Uçak yolculuğu yaparken başınıza gelmiş olabilir. Hava şartlarına göre uçak zaman zaman türbülansa girer. Şiddetli sarsıntılar yaşanabilir. Havadaki olumsuz şartlar nedeniyle olabilen bu hava burgaçları, alışkın değilseniz, hele de benim gibi yükseklik fobiniz varsa, ayaklarınızın yerden kesilmesinden hiç ama hiç hoşlanmıyorsanız sizde ciddi korkulara ve istenmeyen hallere sebebiyet verebilir.

Yıllar öncesiydi... Belki yirmi yılı geçti, bir gazetecinin hatıralarından notlar almıştım, hâlâ saklıyorum: Üst düzey bir heyet, uzak bir ülkeden gelirken, uçakta ikram servisi yapıldığı bir esnâda -ki maalesef  bu ikrâmlar arasında alkollü içecekler de bulunuyor - heyette olan yolculardan pek çoğu alkollü içecekler tercih ederler . Ellerinde içki bardaklarıyla Allâh’ın yasak kılmış olduğu içeceklerini yudumlarken uçak çok ciddi bir türbülansa girer.Şiddetli sarsıntılarla irtifa kaybetmeye başlar. Heyetten pek çoğu , ellerindeki viski, şarap kadehleriyle “Eşhedü en lâ ilâhe illallah ve Eşhedü enne Muhammeden abduhû ve Rasûlüh” diye şehadet getirir; biri yanındakine, “ben elham’ı okuyorum, sen kulhü’yü oku, ayet-el kürsi’yi oku” der; bir başkasının yanındakine “Sen bana göre Allâh’a daha yakınsın, O’na duâ et te bizi kurtarsın” dediği duyulur. Velhasıl dudaklar kıpır kıpır bütün yolcular samimiyetle dua etmektedir...

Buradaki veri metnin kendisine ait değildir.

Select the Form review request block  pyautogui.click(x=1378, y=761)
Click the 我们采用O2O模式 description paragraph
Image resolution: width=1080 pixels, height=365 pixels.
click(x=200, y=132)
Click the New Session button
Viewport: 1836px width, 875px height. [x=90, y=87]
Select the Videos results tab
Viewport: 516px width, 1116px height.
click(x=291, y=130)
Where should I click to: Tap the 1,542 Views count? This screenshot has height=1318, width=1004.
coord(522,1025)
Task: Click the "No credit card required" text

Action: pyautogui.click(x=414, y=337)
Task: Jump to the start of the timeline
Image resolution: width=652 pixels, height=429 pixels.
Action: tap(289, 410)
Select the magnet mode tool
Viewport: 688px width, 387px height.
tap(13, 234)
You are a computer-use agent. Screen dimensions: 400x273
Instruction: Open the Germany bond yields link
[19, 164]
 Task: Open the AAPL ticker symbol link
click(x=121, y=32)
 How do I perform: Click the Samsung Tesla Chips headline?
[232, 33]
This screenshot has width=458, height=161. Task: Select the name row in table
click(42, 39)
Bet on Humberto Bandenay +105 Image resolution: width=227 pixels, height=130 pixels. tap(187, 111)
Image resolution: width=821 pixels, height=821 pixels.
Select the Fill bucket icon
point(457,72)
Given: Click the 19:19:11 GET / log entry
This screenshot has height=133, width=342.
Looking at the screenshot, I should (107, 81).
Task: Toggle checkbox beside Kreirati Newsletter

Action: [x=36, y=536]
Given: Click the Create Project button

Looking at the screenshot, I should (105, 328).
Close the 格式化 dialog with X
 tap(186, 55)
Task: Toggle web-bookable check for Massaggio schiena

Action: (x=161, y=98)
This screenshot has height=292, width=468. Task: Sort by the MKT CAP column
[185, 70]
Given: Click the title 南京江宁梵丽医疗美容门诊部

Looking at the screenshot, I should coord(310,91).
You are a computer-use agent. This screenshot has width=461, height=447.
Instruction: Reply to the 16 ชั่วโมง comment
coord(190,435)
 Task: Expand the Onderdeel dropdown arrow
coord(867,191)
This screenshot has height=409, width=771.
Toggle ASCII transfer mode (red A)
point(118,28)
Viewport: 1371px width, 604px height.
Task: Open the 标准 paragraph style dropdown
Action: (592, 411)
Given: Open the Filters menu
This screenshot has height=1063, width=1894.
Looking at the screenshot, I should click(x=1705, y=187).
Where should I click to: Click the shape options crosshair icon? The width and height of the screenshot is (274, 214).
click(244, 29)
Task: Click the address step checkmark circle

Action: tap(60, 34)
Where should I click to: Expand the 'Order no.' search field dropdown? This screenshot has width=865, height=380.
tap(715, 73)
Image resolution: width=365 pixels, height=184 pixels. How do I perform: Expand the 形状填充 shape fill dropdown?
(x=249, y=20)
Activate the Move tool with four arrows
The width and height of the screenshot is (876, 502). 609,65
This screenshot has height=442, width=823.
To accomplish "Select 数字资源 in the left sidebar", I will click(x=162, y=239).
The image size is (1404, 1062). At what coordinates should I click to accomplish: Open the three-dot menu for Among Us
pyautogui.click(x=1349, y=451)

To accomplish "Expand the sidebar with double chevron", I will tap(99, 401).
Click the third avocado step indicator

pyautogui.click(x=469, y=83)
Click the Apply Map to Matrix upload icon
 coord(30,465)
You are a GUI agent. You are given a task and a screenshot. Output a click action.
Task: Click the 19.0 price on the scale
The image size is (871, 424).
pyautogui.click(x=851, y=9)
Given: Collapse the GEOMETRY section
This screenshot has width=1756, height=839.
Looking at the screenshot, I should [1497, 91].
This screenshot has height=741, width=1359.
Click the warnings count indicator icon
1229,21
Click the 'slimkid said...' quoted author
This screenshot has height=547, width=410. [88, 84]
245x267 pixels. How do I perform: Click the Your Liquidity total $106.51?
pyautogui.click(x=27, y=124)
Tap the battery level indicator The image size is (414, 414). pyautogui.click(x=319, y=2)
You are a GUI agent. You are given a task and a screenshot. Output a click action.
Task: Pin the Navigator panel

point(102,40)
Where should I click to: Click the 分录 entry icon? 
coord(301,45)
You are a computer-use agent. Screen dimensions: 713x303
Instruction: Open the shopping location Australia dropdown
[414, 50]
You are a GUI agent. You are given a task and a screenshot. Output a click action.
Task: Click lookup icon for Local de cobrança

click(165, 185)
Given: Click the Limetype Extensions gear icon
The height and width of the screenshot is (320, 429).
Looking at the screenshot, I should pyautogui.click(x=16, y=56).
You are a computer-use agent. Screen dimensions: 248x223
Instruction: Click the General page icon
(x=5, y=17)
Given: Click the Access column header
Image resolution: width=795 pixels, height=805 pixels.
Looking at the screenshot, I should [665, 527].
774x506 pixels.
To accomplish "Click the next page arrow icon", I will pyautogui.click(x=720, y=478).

Elbette ki, böyle bir imtihânla karşı karşıya kalınca yüce Yaratan’a sığınmaktan başka yapılabilecek bir şey de yoktur doğrusu.

Yûnus Sûresinin 12. ve 22-23. ayet-i kerimelerinde Cenâb-ı Zül’Celâl;

“İnsana bir zarar geldiği zaman, yan yatarak, oturarak veya ayakta durarak (o zararın giderilmesi için) bize dua eder; fakat biz ondan sıkıntısını kaldırınca, sanki kendisine dokunan bir sıkıntıdan ötürü bize dua etmemiş gibi geçip gider. İşte böylece haddi aşanlara yapmakta oldukları şeyler güzel gösterildi.”

“Sizi karada ve denizde gezdiren O'dur. Hatta siz gemilerde bulunduğunuz, o gemiler de içindekileri tatlı bir rüzgârla alıp götürdükleri ve (yolcular) bu yüzden neşelendikleri zaman, o gemiye şiddetli bir fırtına gelip çatar, her yerden onlara dalgalar hücum eder ve onlar çepeçevre kuşatıldıklarını anlarlar da dini yalnız Allah'a halis kılarak: "Andolsun eğer bizi bundan kurtarırsan mutlaka şükredenlerden olacağız" diye Allah'a yalvarırlar.”

“Fakat Allah onları kurtarınca bir de bakarsın ki onlar, yine haksız yere taşkınlık ediyorlar. Ey insanlar! Sizin taşkınlığınız ancak kendi aleyhinizedir; (bununla) sadece fâni dünya hayatının menfaatini elde edersiniz; sonunda dönüşünüz yine bizedir. O zaman yapmakta olduklarınızı size haber vereceğiz.” buyurarak insanın zor zamanlarda Rabbine sığınıp rahata kavuşunca O’nu unuttuğunu anlatır.

Mesele, sıkıntılı zamanlarda Rabbine kusursuz bir ihlasla sığınan insanın, şeytânın vesvesesinin ve nefsinin azgınlıklarının önüne geçerek, aynı sığınmayı ve teslimiyeti geniş zamanlarında da göstermesi ve O’na her zaman ihtiyâcı olduğunun bilincinde olarak yaşamasıdır.

Zor zamanlarda Rabbimize iltica ve yönelişimizin artması normal ve anlaşılabilir olmakla birlikte; darlık anında O’na olan ihtiyâcımızı dile getirdiğimiz gibi varlıkta da bu ihtiyâcı dile getirmeli, hamd ve senâ ile kulluğumuzu taçlandırmaya çalışmalıyız.